Kemudian, syarat kedua, lokasi yang menjadi kantor integrasi tersebut harus dekat dengan bandara, baik Bandara Jeddah maupun Bandara Internasional Pangeran Mohammad bin Abdul Aziz, Madinah.
"Pemilihan transit mendekat ke bandara, tujuannya agar evakuasi dan pengiriman obat atau petugas yang menangani jamaah sakit parah berjalan cepat. Karena semua penangan pengobatan jamaah haji, terutama yang parah, membutuhkan waktu cepat dan akses mudah," terangnya.

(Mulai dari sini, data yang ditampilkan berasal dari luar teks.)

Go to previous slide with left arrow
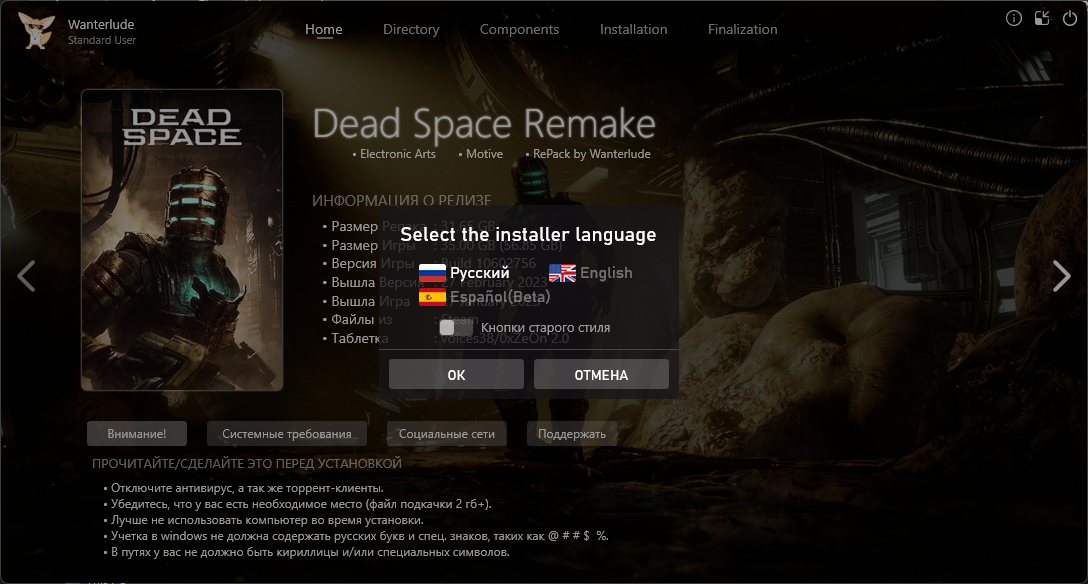(x=26, y=276)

Dia mencontohkan keberadaan kompleks Gedung Madinatul Hujjaj saat awal dididirikan hingga awal tahun 1980-an yang terintegrasi antara kantor PPIH Daker Jeddah, BPHI Jeddah dan Bandara Jeddah yang lama.
Namun, sekitar awal 1980-an, Bandara Jeddah dipindah, sehingga keberadaan Madinatul Hujjaj menjadi terpisah sekitar satu km dari bandara baru.
Sedangkan, BPHI Daker Madinah juga masih terpisah dengan Kantor Misi Haji Indonesia atau PPIH Daker Madinah di Madinah. Meski bisa dilalui dengan berjalan kaki berjarak sekitar 30 menit, namun lokasi kedua gedung terpisah oleh dua jalur jalan raya.
Bila menggunakan mobil ambulans, harus memutar menuju kompleks Masjid Nabawi. Jarak gedung BPHI Madinah dengan kompleks pemondokan/hotel jamaah haji Indonesia di area Markaziah juga relatif jauh jika berjalan kaki.
Jika menggunakan mobil ambulans saat terjadi kondisi mendadak/darurat, dibutuhkan waktu sekitar 30-40 menit untuk tiba di BPHI dari pemondokan terluar atau dekat jalan raya di area Markaziah (dekat Masjid Nabawi).
Fidiansjah mengaku pihaknya sudah menyampaikan semua persoalan di atas kepada Pemerintah Kerajaan Arab Saudi melalui PPIH Indonesia di Arab Saudi.